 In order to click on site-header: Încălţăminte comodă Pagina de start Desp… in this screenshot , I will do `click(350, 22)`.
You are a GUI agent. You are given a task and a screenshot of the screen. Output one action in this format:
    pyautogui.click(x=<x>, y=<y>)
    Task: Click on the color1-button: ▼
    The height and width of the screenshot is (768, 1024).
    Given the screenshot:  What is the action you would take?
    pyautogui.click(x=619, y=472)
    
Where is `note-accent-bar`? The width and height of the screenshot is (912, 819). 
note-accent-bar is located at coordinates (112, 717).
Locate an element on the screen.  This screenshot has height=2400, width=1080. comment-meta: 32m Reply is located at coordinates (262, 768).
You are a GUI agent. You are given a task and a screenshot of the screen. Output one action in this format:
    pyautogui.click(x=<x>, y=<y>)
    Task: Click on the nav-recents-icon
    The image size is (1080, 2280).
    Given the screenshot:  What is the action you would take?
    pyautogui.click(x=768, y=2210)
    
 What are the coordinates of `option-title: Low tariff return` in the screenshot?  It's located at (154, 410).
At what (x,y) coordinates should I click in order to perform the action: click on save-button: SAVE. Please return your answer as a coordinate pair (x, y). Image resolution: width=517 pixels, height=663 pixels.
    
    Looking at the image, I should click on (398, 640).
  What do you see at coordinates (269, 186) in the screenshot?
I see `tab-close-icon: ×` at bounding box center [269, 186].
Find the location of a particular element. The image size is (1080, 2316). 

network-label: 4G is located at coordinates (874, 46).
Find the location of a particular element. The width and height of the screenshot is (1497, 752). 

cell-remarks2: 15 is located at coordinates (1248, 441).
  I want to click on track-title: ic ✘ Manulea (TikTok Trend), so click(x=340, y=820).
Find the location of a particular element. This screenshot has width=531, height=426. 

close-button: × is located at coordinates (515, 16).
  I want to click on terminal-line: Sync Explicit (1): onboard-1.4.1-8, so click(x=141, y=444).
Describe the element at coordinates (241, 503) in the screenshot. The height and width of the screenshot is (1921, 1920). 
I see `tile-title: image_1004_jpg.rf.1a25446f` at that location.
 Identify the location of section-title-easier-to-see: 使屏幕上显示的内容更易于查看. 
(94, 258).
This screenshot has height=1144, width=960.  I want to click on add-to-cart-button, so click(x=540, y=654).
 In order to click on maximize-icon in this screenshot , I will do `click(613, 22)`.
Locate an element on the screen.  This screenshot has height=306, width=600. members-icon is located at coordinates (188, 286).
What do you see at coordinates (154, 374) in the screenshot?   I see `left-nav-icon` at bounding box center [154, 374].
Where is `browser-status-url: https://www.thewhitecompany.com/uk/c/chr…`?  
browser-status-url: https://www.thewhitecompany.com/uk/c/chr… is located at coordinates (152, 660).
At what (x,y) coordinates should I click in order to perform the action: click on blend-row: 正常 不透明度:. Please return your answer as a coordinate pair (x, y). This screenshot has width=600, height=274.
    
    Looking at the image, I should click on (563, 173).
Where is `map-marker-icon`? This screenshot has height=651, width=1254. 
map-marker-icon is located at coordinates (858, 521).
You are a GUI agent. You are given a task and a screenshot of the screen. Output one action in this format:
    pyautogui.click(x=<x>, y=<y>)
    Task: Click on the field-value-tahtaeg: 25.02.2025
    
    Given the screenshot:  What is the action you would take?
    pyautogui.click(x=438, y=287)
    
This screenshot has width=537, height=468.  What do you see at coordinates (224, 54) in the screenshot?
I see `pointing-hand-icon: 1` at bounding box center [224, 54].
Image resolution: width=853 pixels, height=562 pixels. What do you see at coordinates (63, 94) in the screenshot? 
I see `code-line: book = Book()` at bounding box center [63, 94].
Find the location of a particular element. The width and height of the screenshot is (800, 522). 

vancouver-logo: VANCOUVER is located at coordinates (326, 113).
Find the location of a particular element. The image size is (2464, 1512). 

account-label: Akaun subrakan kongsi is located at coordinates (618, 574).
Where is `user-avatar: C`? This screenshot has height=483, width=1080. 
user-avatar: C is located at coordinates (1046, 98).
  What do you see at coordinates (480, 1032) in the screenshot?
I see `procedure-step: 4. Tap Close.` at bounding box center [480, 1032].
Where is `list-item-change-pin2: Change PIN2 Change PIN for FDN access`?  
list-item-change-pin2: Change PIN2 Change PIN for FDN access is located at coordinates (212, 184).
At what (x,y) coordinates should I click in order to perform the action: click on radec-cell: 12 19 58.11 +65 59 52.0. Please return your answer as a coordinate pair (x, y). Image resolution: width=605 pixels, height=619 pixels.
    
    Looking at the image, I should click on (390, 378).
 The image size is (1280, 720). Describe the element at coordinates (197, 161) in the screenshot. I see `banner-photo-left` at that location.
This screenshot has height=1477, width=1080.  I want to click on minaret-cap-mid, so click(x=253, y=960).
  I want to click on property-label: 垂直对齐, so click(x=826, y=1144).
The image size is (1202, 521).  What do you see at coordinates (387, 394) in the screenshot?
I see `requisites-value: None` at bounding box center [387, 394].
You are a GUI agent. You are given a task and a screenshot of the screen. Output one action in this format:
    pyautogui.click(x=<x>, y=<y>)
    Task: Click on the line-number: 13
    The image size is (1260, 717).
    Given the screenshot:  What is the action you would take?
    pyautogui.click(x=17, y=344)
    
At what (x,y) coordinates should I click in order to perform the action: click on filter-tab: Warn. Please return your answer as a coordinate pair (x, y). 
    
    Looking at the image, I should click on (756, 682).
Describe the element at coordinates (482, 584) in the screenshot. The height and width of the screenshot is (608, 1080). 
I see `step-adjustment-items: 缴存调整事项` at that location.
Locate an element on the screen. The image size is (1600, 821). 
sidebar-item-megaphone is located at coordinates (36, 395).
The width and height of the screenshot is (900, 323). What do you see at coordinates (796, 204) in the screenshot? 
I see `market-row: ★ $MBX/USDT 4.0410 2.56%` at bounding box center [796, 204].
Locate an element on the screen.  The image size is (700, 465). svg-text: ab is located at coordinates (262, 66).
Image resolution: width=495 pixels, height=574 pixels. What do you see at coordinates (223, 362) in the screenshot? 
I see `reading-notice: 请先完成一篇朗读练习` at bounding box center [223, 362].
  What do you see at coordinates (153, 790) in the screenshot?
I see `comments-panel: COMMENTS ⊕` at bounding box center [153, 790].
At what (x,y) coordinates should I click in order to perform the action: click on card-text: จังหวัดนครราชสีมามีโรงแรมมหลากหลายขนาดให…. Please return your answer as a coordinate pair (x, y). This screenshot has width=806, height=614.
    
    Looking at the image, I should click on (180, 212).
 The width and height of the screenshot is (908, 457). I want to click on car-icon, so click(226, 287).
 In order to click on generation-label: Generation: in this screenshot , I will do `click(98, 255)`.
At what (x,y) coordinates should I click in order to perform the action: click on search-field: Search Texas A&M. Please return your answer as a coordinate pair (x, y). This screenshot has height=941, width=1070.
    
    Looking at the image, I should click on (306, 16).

EXERCISE REQUIREMENTS:
Reproduce the entire listing above line for line, with no changes.

TASK SOLUTION:
 In order to click on site-header: Încălţăminte comodă Pagina de start Desp… in this screenshot , I will do `click(350, 22)`.
You are a GUI agent. You are given a task and a screenshot of the screen. Output one action in this format:
    pyautogui.click(x=<x>, y=<y>)
    Task: Click on the color1-button: ▼
    The height and width of the screenshot is (768, 1024).
    Given the screenshot:  What is the action you would take?
    pyautogui.click(x=619, y=472)
    
Where is `note-accent-bar`? The width and height of the screenshot is (912, 819). 
note-accent-bar is located at coordinates (112, 717).
Locate an element on the screen.  This screenshot has height=2400, width=1080. comment-meta: 32m Reply is located at coordinates (262, 768).
You are a GUI agent. You are given a task and a screenshot of the screen. Output one action in this format:
    pyautogui.click(x=<x>, y=<y>)
    Task: Click on the nav-recents-icon
    The image size is (1080, 2280).
    Given the screenshot:  What is the action you would take?
    pyautogui.click(x=768, y=2210)
    
 What are the coordinates of `option-title: Low tariff return` in the screenshot?  It's located at (154, 410).
At what (x,y) coordinates should I click in order to perform the action: click on save-button: SAVE. Please return your answer as a coordinate pair (x, y). Image resolution: width=517 pixels, height=663 pixels.
    
    Looking at the image, I should click on (398, 640).
  What do you see at coordinates (269, 186) in the screenshot?
I see `tab-close-icon: ×` at bounding box center [269, 186].
Find the location of a particular element. The image size is (1080, 2316). 

network-label: 4G is located at coordinates (874, 46).
Find the location of a particular element. The width and height of the screenshot is (1497, 752). 

cell-remarks2: 15 is located at coordinates (1248, 441).
  I want to click on track-title: ic ✘ Manulea (TikTok Trend), so click(x=340, y=820).
Find the location of a particular element. This screenshot has width=531, height=426. 

close-button: × is located at coordinates (515, 16).
  I want to click on terminal-line: Sync Explicit (1): onboard-1.4.1-8, so click(x=141, y=444).
Describe the element at coordinates (241, 503) in the screenshot. The height and width of the screenshot is (1921, 1920). 
I see `tile-title: image_1004_jpg.rf.1a25446f` at that location.
 Identify the location of section-title-easier-to-see: 使屏幕上显示的内容更易于查看. 
(94, 258).
This screenshot has height=1144, width=960.  I want to click on add-to-cart-button, so click(x=540, y=654).
 In order to click on maximize-icon in this screenshot , I will do `click(613, 22)`.
Locate an element on the screen.  This screenshot has height=306, width=600. members-icon is located at coordinates (188, 286).
What do you see at coordinates (154, 374) in the screenshot?   I see `left-nav-icon` at bounding box center [154, 374].
Where is `browser-status-url: https://www.thewhitecompany.com/uk/c/chr…`?  
browser-status-url: https://www.thewhitecompany.com/uk/c/chr… is located at coordinates (152, 660).
At what (x,y) coordinates should I click in order to perform the action: click on blend-row: 正常 不透明度:. Please return your answer as a coordinate pair (x, y). This screenshot has width=600, height=274.
    
    Looking at the image, I should click on (563, 173).
Where is `map-marker-icon`? This screenshot has height=651, width=1254. 
map-marker-icon is located at coordinates (858, 521).
You are a GUI agent. You are given a task and a screenshot of the screen. Output one action in this format:
    pyautogui.click(x=<x>, y=<y>)
    Task: Click on the field-value-tahtaeg: 25.02.2025
    
    Given the screenshot:  What is the action you would take?
    pyautogui.click(x=438, y=287)
    
This screenshot has width=537, height=468.  What do you see at coordinates (224, 54) in the screenshot?
I see `pointing-hand-icon: 1` at bounding box center [224, 54].
Image resolution: width=853 pixels, height=562 pixels. What do you see at coordinates (63, 94) in the screenshot? 
I see `code-line: book = Book()` at bounding box center [63, 94].
Find the location of a particular element. The width and height of the screenshot is (800, 522). 

vancouver-logo: VANCOUVER is located at coordinates (326, 113).
Find the location of a particular element. The image size is (2464, 1512). 

account-label: Akaun subrakan kongsi is located at coordinates (618, 574).
Where is `user-avatar: C`? This screenshot has height=483, width=1080. 
user-avatar: C is located at coordinates (1046, 98).
  What do you see at coordinates (480, 1032) in the screenshot?
I see `procedure-step: 4. Tap Close.` at bounding box center [480, 1032].
Where is `list-item-change-pin2: Change PIN2 Change PIN for FDN access`?  
list-item-change-pin2: Change PIN2 Change PIN for FDN access is located at coordinates (212, 184).
At what (x,y) coordinates should I click in order to perform the action: click on radec-cell: 12 19 58.11 +65 59 52.0. Please return your answer as a coordinate pair (x, y). Image resolution: width=605 pixels, height=619 pixels.
    
    Looking at the image, I should click on (390, 378).
 The image size is (1280, 720). Describe the element at coordinates (197, 161) in the screenshot. I see `banner-photo-left` at that location.
This screenshot has height=1477, width=1080.  I want to click on minaret-cap-mid, so click(x=253, y=960).
  I want to click on property-label: 垂直对齐, so click(x=826, y=1144).
The image size is (1202, 521).  What do you see at coordinates (387, 394) in the screenshot?
I see `requisites-value: None` at bounding box center [387, 394].
You are a GUI agent. You are given a task and a screenshot of the screen. Output one action in this format:
    pyautogui.click(x=<x>, y=<y>)
    Task: Click on the line-number: 13
    The image size is (1260, 717).
    Given the screenshot:  What is the action you would take?
    pyautogui.click(x=17, y=344)
    
At what (x,y) coordinates should I click in order to perform the action: click on filter-tab: Warn. Please return your answer as a coordinate pair (x, y). 
    
    Looking at the image, I should click on (756, 682).
Describe the element at coordinates (482, 584) in the screenshot. The height and width of the screenshot is (608, 1080). 
I see `step-adjustment-items: 缴存调整事项` at that location.
Locate an element on the screen. The image size is (1600, 821). 
sidebar-item-megaphone is located at coordinates (36, 395).
The width and height of the screenshot is (900, 323). What do you see at coordinates (796, 204) in the screenshot? 
I see `market-row: ★ $MBX/USDT 4.0410 2.56%` at bounding box center [796, 204].
Locate an element on the screen.  The image size is (700, 465). svg-text: ab is located at coordinates (262, 66).
Image resolution: width=495 pixels, height=574 pixels. What do you see at coordinates (223, 362) in the screenshot? 
I see `reading-notice: 请先完成一篇朗读练习` at bounding box center [223, 362].
  What do you see at coordinates (153, 790) in the screenshot?
I see `comments-panel: COMMENTS ⊕` at bounding box center [153, 790].
At what (x,y) coordinates should I click in order to perform the action: click on card-text: จังหวัดนครราชสีมามีโรงแรมมหลากหลายขนาดให…. Please return your answer as a coordinate pair (x, y). This screenshot has width=806, height=614.
    
    Looking at the image, I should click on (180, 212).
 The width and height of the screenshot is (908, 457). I want to click on car-icon, so click(226, 287).
 In order to click on generation-label: Generation: in this screenshot , I will do `click(98, 255)`.
At what (x,y) coordinates should I click in order to perform the action: click on search-field: Search Texas A&M. Please return your answer as a coordinate pair (x, y). This screenshot has height=941, width=1070.
    
    Looking at the image, I should click on (306, 16).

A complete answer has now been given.